Aromatherapy may dull a person’s perception of pain, even though it does not actually reduce the body’s physical response to pain,
according to a study published in Psychosomatic Medicine (2004;
66 , 599–606).
Winter swimming improved general well-being among participants in a study conducted by researchers at the University of Oulu in Finland and published in the International Journal of Circumpolar Health (2004; 63 , 140–4).
Thirty college coeds who participated in a biweekly tai chi program for 3 months at Georgia State University in Atlanta had an improved perception of both physical and mental health, according to
results published in the American Journal of Chinese Medicine (2004; 32 , 453–9).
Yoga, as well as other exercise that promotes balance, strength and flexibility, may be
effective for people with low-back pain, according to an article published in the Journal
of Family Practice (2004; 53 , 661–2).
Physically trained participants showed improved performance on tests of cognitive function, heart rate variability and physical fitness (as measured by maximal oxygen consumption, or VO2max) when compared with detrained participants, shows a study published in the European Journal of Applied Physiology (2004; Aug. 25, electronic publication).
Findings from a short program in mindful meditation note demonstrable effects on brain and immune function from meditation. Results of a small study published in Psychosomatic Medicine (2003; 65, 564–70) showed that participants in an 8-week mindfulness meditation program had significant increases in left-frontal brain activation, a pattern associated with a positive mood state, compared with nonmeditators.
Nineteen percent of American adults surveyed responded that they had used at least one mind-body therapy in the last year, according to a survey conducted by researchers at Harvard Medical School and published in the Journal of General Internal Medicine (2004; 19 , 43–50). Meditation, imagery and yoga were the most commonly used techniques. Researchers believe that much opportunity exists to increase use of mind-body therapies that have been demonstrated to be effective for particular conditions.s
People with higher levels of body awareness may experience more feelings of anxiety and other negative emotions.
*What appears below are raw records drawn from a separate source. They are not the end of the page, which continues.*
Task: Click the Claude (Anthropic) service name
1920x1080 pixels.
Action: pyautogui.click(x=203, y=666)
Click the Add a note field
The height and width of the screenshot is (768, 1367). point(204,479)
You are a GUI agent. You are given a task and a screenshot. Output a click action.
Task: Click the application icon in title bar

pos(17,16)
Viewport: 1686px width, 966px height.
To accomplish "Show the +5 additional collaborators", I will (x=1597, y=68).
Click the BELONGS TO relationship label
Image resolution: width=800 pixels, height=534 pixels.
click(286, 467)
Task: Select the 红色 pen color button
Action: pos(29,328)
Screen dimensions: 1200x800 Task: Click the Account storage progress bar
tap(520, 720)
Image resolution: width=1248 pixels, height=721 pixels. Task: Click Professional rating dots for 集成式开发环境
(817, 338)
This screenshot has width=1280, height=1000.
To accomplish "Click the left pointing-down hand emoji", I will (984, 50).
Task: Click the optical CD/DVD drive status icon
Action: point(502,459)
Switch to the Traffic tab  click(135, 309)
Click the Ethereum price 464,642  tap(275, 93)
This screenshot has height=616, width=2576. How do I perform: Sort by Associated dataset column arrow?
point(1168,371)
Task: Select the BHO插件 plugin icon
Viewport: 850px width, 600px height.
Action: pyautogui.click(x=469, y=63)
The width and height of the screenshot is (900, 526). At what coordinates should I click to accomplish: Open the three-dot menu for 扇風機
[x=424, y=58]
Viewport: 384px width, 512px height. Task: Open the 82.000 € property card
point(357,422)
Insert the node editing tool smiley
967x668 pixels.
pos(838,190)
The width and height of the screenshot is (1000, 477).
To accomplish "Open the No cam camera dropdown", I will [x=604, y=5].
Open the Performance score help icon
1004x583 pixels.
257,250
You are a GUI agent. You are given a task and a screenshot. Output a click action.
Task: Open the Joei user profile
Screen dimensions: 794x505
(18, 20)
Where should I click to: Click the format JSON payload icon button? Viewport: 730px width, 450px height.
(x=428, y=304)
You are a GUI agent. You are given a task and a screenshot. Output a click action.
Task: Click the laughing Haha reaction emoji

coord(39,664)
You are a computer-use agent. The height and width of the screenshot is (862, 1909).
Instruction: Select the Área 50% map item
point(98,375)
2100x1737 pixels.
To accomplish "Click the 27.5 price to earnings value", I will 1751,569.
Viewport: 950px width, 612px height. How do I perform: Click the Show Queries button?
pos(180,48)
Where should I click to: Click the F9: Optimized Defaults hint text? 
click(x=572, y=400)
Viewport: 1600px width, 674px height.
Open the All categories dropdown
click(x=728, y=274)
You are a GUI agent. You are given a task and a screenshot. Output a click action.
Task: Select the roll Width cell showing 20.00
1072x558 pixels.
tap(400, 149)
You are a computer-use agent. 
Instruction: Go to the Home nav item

Results of a small study published in Nature Neuroscience (2004; 7 ,102–3) showed that subjects who were more aware of their own heart rate levels also felt more anxiety than subjects who lacked awareness of their own physical states.
Frail older adults who practiced tai chi reduced their risk of falling,
according to a study conducted at Emory University Medical School
Researchers noted that adults in their 70s, 80s and 90s—some of whom could not walk without assistance—who participated in weekly tai chi for 48 weeks had fewer falls than subjects who participated in wellness education, according to results published in the Journal of the American Geriatrics Society (2003; 51 , 1804–5).